### CONSEGNA A
Rispondi alle seguenti domande sull'estratto dedicato al film di Nolan, una risposta per riga:
(i) Chi è il protagonista della storia?
(ii) Quali film sono citati come echi accanto alle strutture dei film di 007?
(iii) Quali altre quattro parole del quadrato di Sator compaiono nel film?

### ESTRATTO
——
Se anche così fosse, non è questo il film più comodo per capirlo: la storia vede protagonista un agente segreto che, dopo una missione finita male, è contattato per risolvere un intrigo di misure inimmaginabili, ovvero qualcuno ha trovato il modo di invertire il flusso del tempo e dal futuro sono pronti a fare la guerra al presente e al passato. Un condensato di spionaggio – che Nolan sia un fan di James Bond si sa e si vede da tempo – e fantascienza, di rompicapo e giocattolone spettacolare che cerca di far vedere cose mai viste mentre racconta cose in parte già dette.
Da una parte ci sono le strutture dei film di 007, le missioni in posti esotici, le scenografie lussuose, le corse contro il tempo, i cattivi folli e oltre ogni riga, dall’altra ci sono gli echi di Terminator, Ritorno al futuro e di tutta una letteratura anche cinematografica che sui paradossi temporali germoglia: mettere tutto insieme significa per Nolan – autore anche del copione – unire due dei fili principali del suo cinema per farne un nodo sempre più fitto e complicato, arrivando a mostrare però qualcosa di mai tentato prima, ovvero il punto in cui il passato e il futuro possono cambiare direzione, il fluire inverso del tempo.
Un trucco cinematograficamente “semplice” su cui Nolan costruisce il senso di meraviglia del film, lo svelamento progressivo del meccanismo, il dispositivo spettacolare: da qui il titolo, una delle cinque parole che compongono il quadrato di Sator, una sorta di quadrato magico che si legge uguale a prescindere dalla direzione, una composizione palindroma (le altre quattro parole, Sator, Opera, Arepo e Rotas compaiono nel film in vario modo) per un film che mette in mostra la palindromia impossibile del tempo come Memento ne illustrava la reversibilità.
——
### VOCI FORNITE
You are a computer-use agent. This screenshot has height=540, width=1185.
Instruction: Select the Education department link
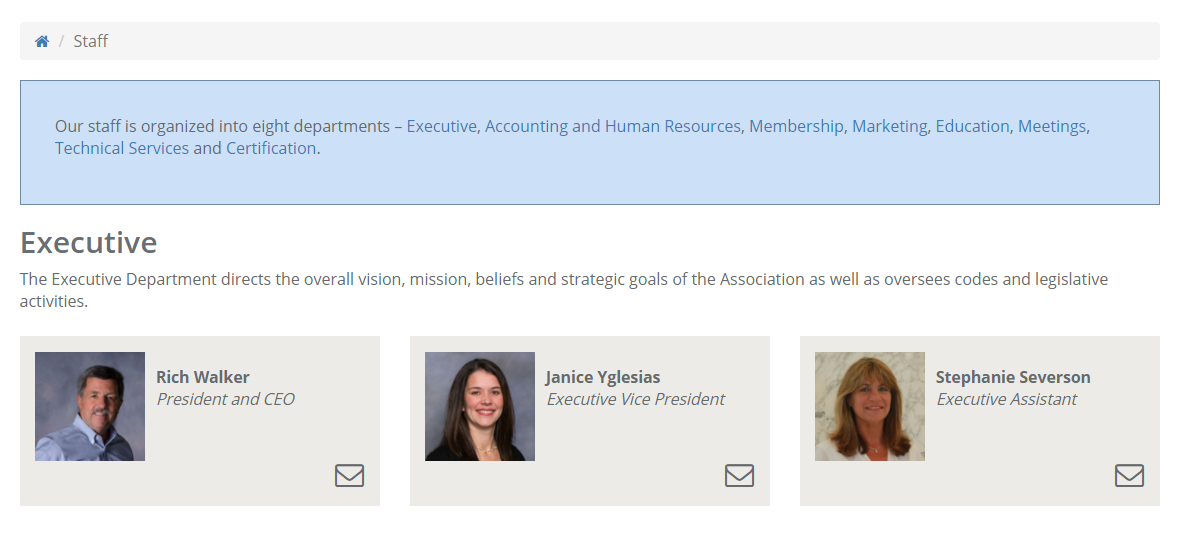pyautogui.click(x=972, y=127)
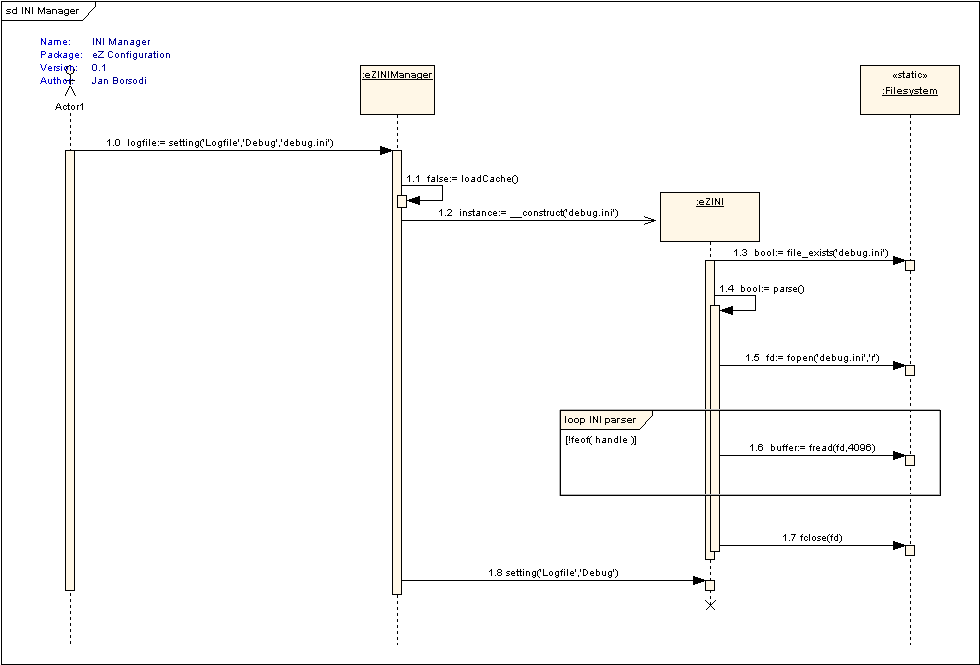
Task: Select the 'Jan Borsodi' author text
Action: click(x=119, y=81)
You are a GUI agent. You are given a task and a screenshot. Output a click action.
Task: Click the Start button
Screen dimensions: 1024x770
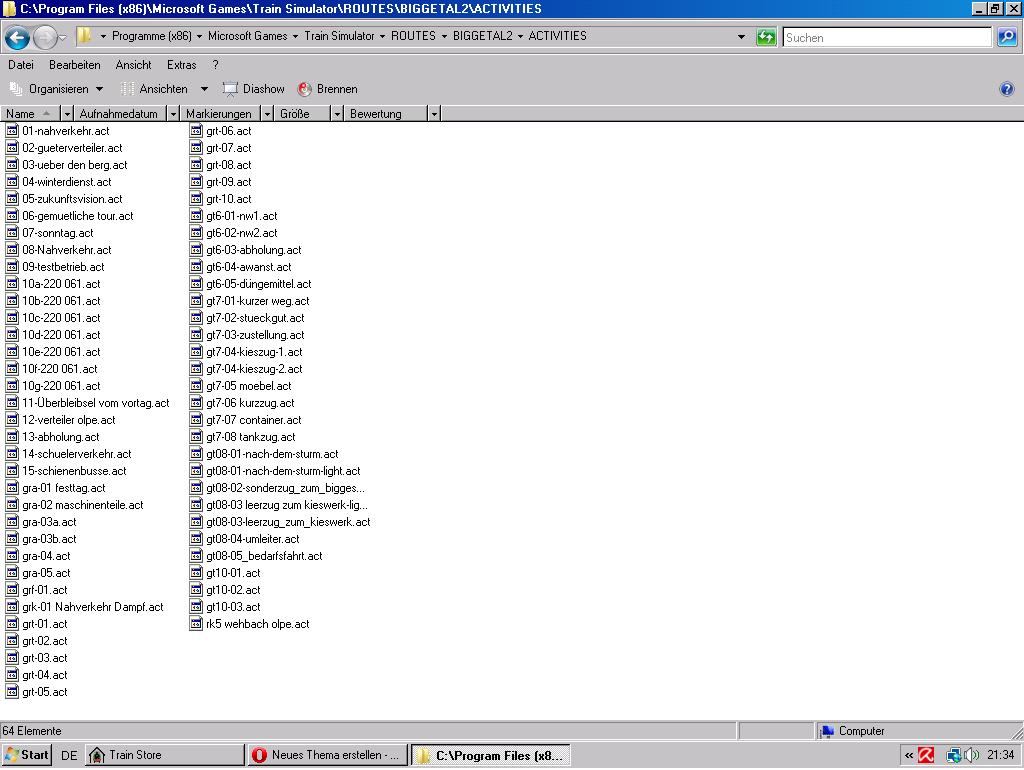point(27,755)
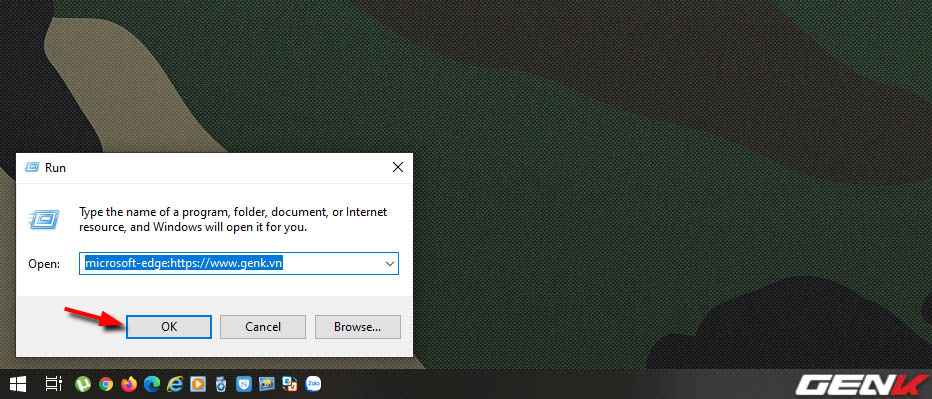Viewport: 932px width, 399px height.
Task: Click inside the Open text field
Action: [x=232, y=263]
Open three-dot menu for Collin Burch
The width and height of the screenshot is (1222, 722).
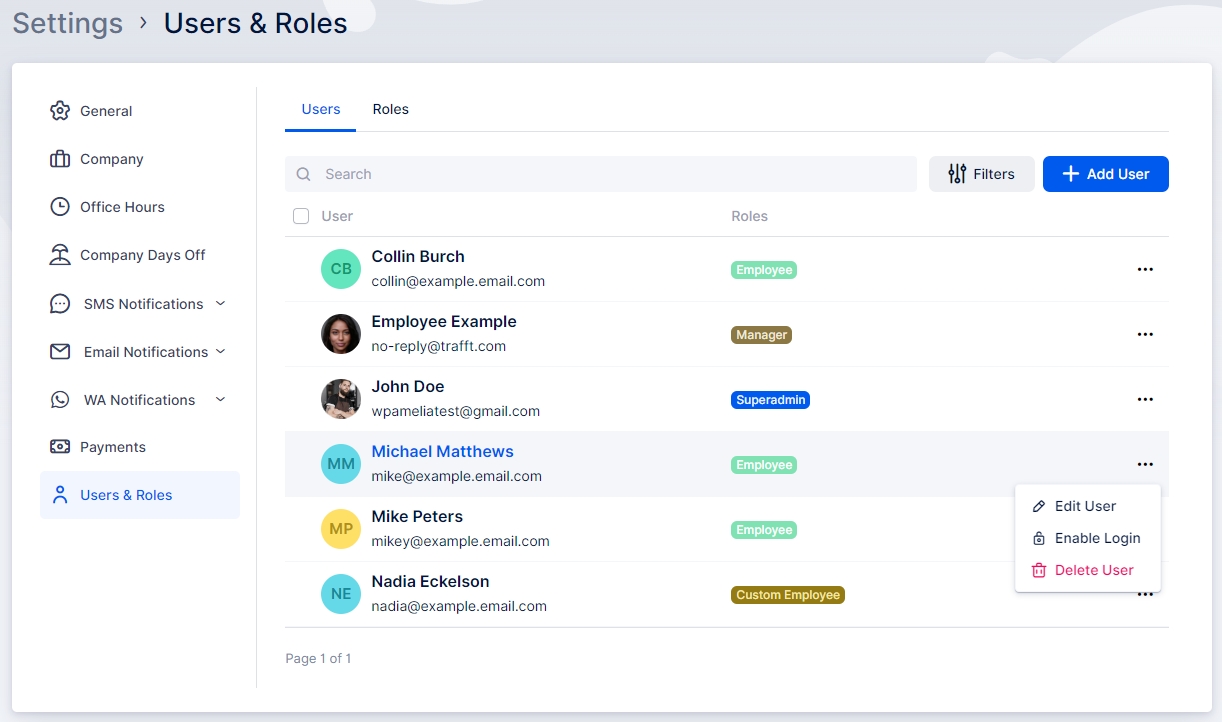pyautogui.click(x=1145, y=269)
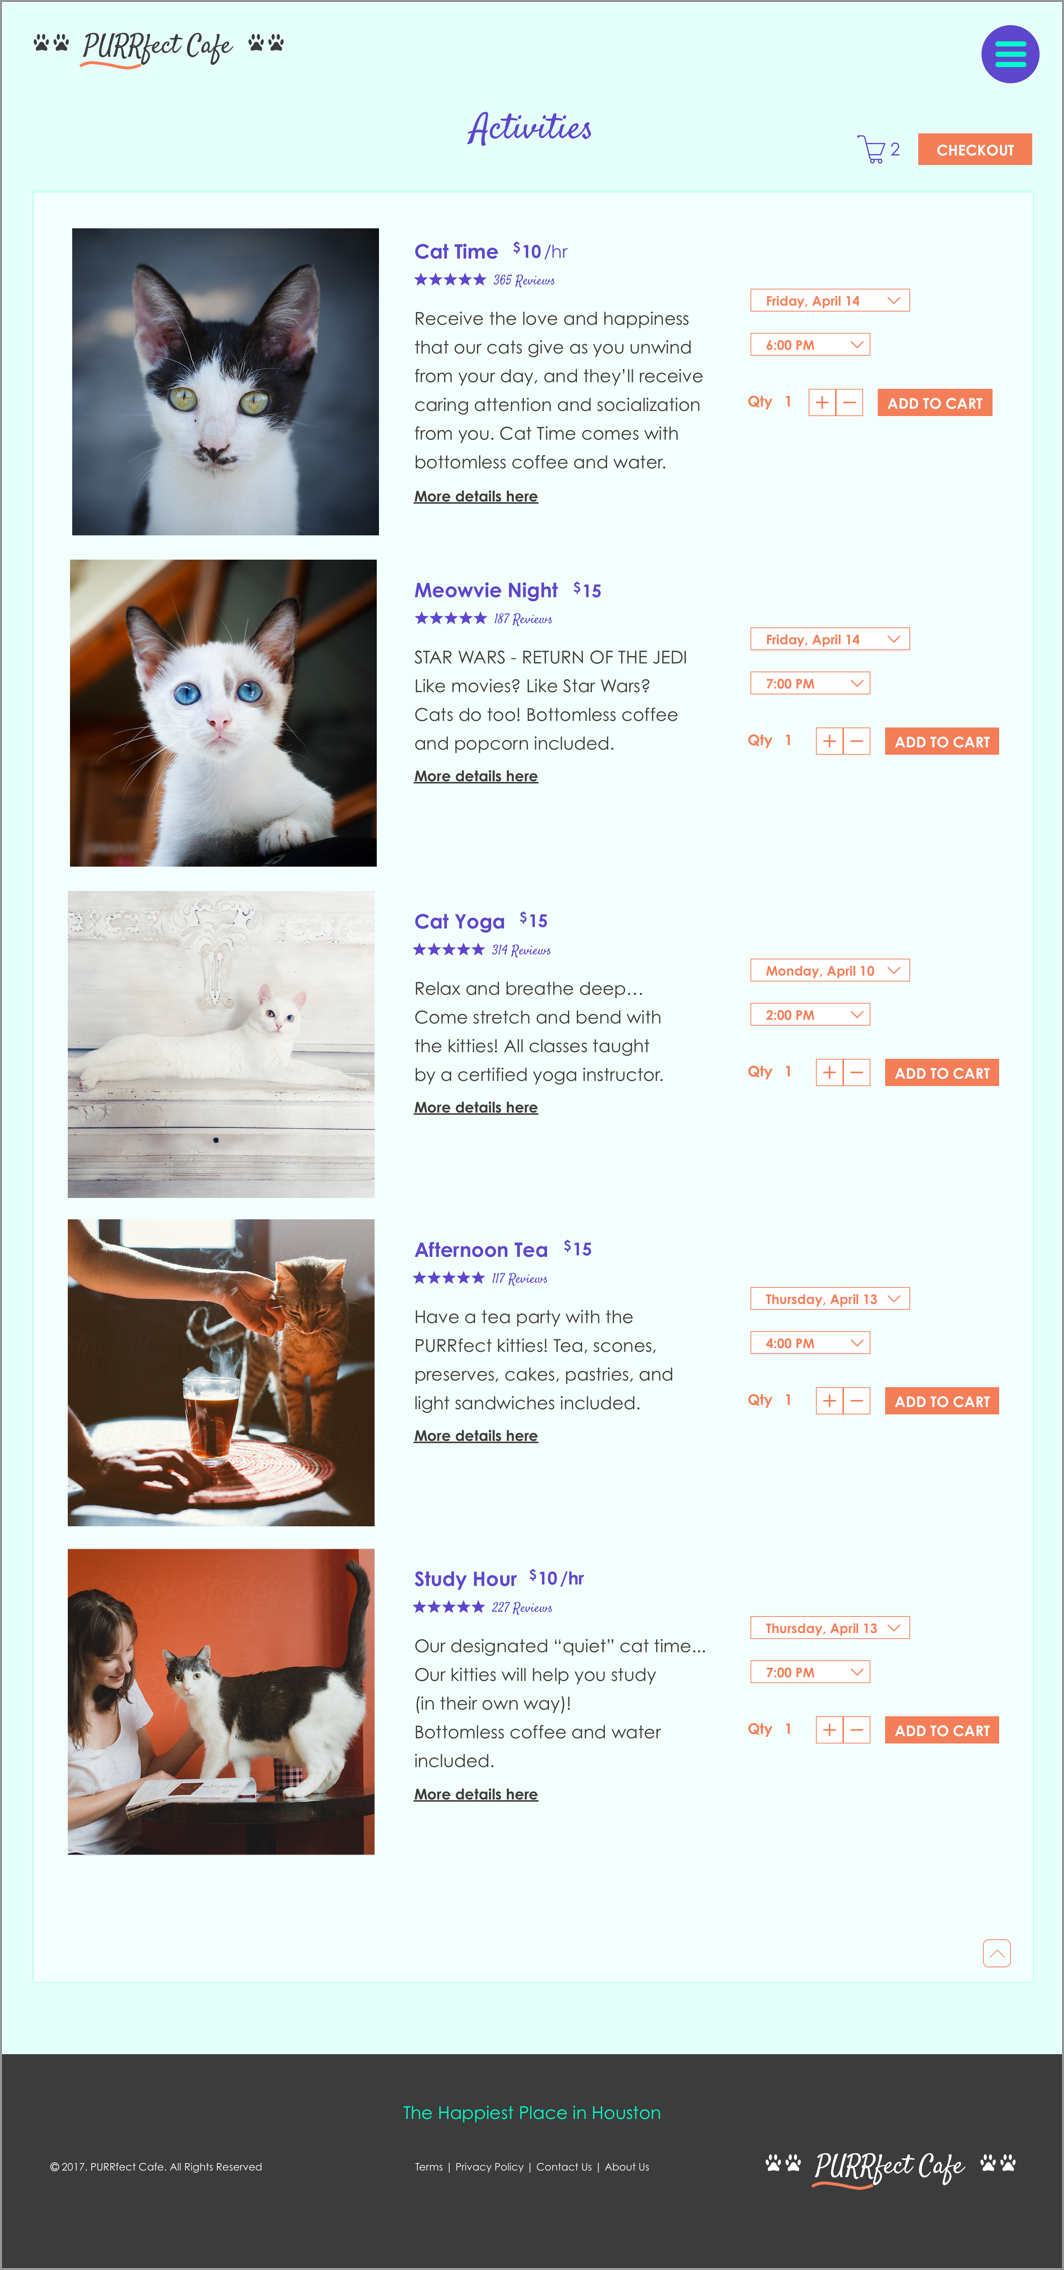This screenshot has height=2270, width=1064.
Task: Add Study Hour to cart
Action: [942, 1730]
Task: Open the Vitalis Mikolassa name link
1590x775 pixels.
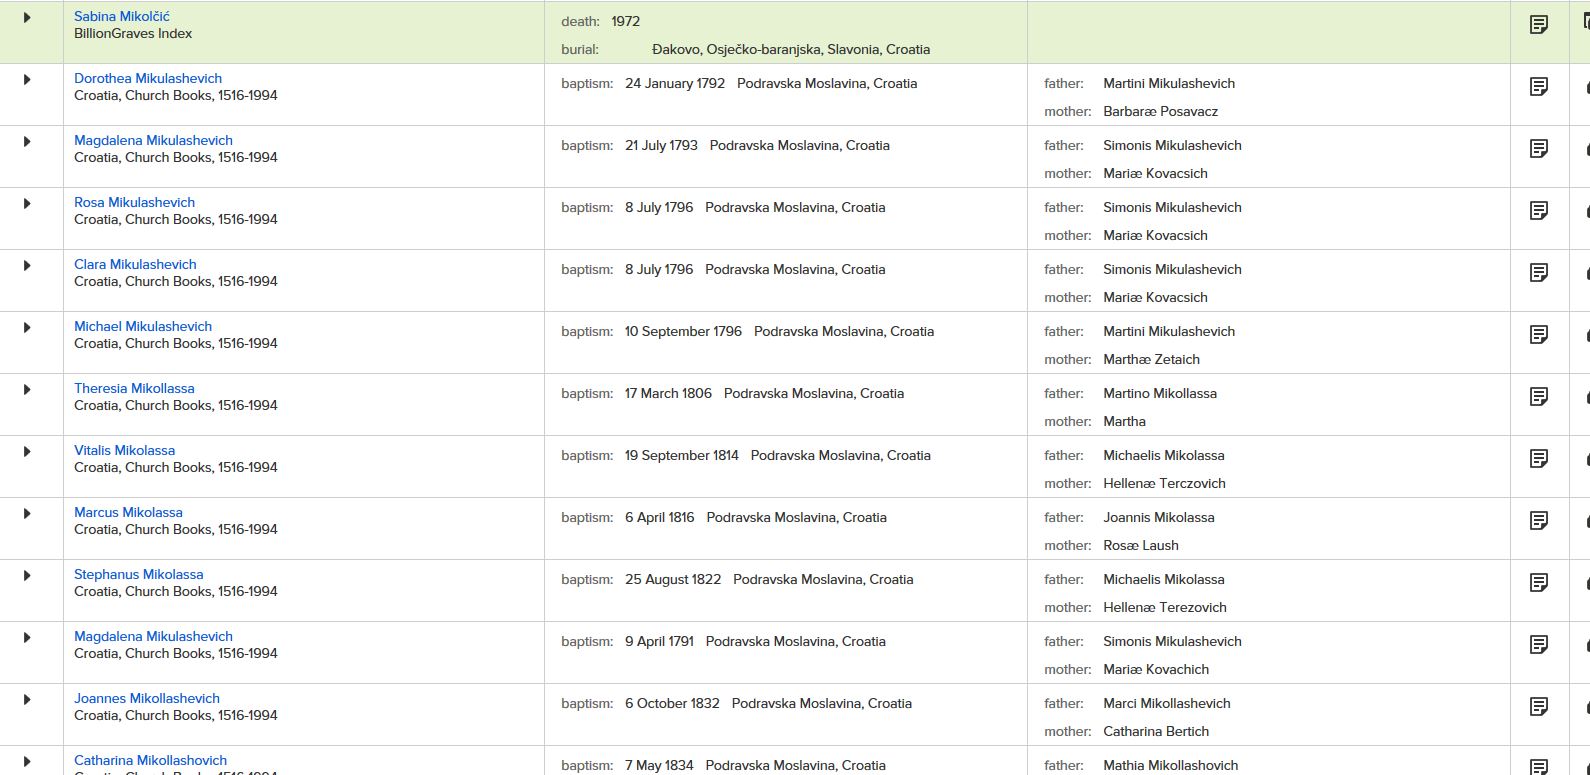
——
### CONSEGNA B
Riporta parola per parola le righe dell'elenco a partire da quella che contiene "Open three-dot menu for Collin Burch" fino all'ultima riga dell'elenco, entrambe comprese. Lascia fuori le immagini.

### RISULTATO A
(i) Il protagonista è un agente segreto.
(ii) Sono citati Terminator e Ritorno al futuro.
(iii) Le altre quattro parole sono Sator, Opera, Arepo e Rotas.

### RISULTATO B
Open three-dot menu for Collin Burch
The width and height of the screenshot is (1222, 722).
pyautogui.click(x=1145, y=269)
This screenshot has height=2270, width=1064.
Task: Add Study Hour to cart
Action: [942, 1730]
Task: Open the Vitalis Mikolassa name link
1590x775 pixels.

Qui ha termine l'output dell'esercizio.